Presiden Prabowo Subianto menerima jajaran pimpinan Tentara Nasional Indonesia (TNI) di Istana Merdeka, Jakarta, pada Selasa (9/6).
Pertemuan tersebut membahas perkembangan sejumlah program strategis yang dijalankan TNI untuk mendukung pembangunan nasional dan meningkatkan kesejahteraan masyarakat.
Hadir dalam pertemuan itu Panglima TNI Jenderal Agus Subiyanto, Wakil Panglima TNI Jenderal Tandyo Budi Revita, serta Kepala Staf Angkatan Darat, Angkatan Laut, dan Angkatan Udara.
Presiden juga didampingi sejumlah pejabat pemerintah, termasuk Menteri Pertahanan Sjafrie Sjamsoeddin, Kepala BIN Muhammad Herindra, Menteri Sekretaris Negara Prasetyo Hadi, dan Sekretaris Kabinet Teddy Indra Wijaya.
Dalam kesempatan tersebut, jajaran TNI melaporkan berbagai capaian program yang telah berjalan di sejumlah wilayah Indonesia.

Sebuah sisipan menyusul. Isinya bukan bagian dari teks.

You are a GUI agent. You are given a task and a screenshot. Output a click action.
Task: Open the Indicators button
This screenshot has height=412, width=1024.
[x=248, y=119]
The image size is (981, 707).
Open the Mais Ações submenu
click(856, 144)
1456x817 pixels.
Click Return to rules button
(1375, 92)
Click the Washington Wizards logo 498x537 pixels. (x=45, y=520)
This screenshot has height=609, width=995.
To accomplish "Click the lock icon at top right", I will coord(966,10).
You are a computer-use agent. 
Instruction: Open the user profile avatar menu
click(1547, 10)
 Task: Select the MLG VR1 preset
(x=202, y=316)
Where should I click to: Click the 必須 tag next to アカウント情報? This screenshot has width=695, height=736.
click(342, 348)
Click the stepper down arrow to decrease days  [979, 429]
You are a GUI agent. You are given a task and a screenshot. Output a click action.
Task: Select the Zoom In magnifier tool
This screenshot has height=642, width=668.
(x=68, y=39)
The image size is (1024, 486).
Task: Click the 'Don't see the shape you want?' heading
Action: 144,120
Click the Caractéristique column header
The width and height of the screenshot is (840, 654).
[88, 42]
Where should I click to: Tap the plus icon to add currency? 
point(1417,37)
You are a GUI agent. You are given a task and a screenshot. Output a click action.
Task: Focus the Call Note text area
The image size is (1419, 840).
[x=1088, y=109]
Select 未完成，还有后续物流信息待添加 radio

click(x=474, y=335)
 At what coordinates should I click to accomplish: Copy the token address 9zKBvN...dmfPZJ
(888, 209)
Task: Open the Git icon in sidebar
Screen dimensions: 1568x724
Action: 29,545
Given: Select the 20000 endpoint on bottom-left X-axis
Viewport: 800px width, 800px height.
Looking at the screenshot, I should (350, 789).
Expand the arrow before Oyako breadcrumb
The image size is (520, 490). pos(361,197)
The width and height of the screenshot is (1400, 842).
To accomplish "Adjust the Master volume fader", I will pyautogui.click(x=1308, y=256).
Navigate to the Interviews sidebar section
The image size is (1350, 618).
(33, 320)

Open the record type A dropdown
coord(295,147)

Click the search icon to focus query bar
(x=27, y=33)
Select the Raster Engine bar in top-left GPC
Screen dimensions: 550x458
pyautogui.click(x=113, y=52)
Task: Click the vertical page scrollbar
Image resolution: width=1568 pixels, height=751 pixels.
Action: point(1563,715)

Salah satunya adalah program penyediaan listrik di Papua, khususnya di daerah pegunungan yang selama ini memiliki keterbatasan akses energi.Hingga pertengahan 2026, program tersebut disebut telah menjangkau lebih dari 200 desa.
Selain itu, pembangunan Jembatan Gantung Garuda yang bertujuan meningkatkan konektivitas antarwilayah juga terus berkembang.
Jumlah titik pembangunan jembatan kini mendekati 2.000 lokasi yang tersebar di berbagai daerah.
TNI juga melaporkan perkembangan program penyediaan air bersih melalui pembangunan jaringan perpipaan dan sumur bor.
Program ini difokuskan pada wilayah yang masih mengalami kesulitan akses air bersih dan hingga Juni 2026 telah menjangkau hampir 2.000 titik dengan manfaat yang dirasakan sekitar satu juta warga.
Tak hanya membahas program untuk masyarakat, pertemuan tersebut juga menyinggung upaya peningkatan kesejahteraan prajurit TNI.
Berbagai program yang dijalankan diharapkan dapat mendukung kesiapan personel sekaligus memperkuat pelaksanaan tugas pertahanan negara di seluruh wilayah Indonesia.
Melalui berbagai inisiatif tersebut, TNI terus menunjukkan perannya tidak hanya dalam menjaga pertahanan negara, tetapi juga mendukung pemerataan pembangunan dan pemenuhan kebutuhan dasar masyarakat hingga ke daerah-daerah terpencil.